#### Exercise description
Among the lines below, restate word for word only those from the line with "Click the fold" through the line with "Click the plus", with both end lines kept.

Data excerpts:
((

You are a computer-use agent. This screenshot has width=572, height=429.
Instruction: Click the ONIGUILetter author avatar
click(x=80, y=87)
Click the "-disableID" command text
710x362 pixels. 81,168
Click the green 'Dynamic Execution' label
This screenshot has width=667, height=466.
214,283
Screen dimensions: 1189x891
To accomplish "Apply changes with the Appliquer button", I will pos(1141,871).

))
((

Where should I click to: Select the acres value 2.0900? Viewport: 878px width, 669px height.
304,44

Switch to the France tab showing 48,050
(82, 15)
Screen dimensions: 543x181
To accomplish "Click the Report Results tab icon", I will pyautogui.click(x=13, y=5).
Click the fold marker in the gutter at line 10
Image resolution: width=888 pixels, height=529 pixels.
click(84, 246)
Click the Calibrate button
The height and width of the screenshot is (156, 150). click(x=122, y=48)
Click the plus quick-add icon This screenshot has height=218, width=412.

))

#### Result of this exercise
Click the fold marker in the gutter at line 10
Image resolution: width=888 pixels, height=529 pixels.
click(84, 246)
Click the Calibrate button
The height and width of the screenshot is (156, 150). click(x=122, y=48)
Click the plus quick-add icon This screenshot has height=218, width=412.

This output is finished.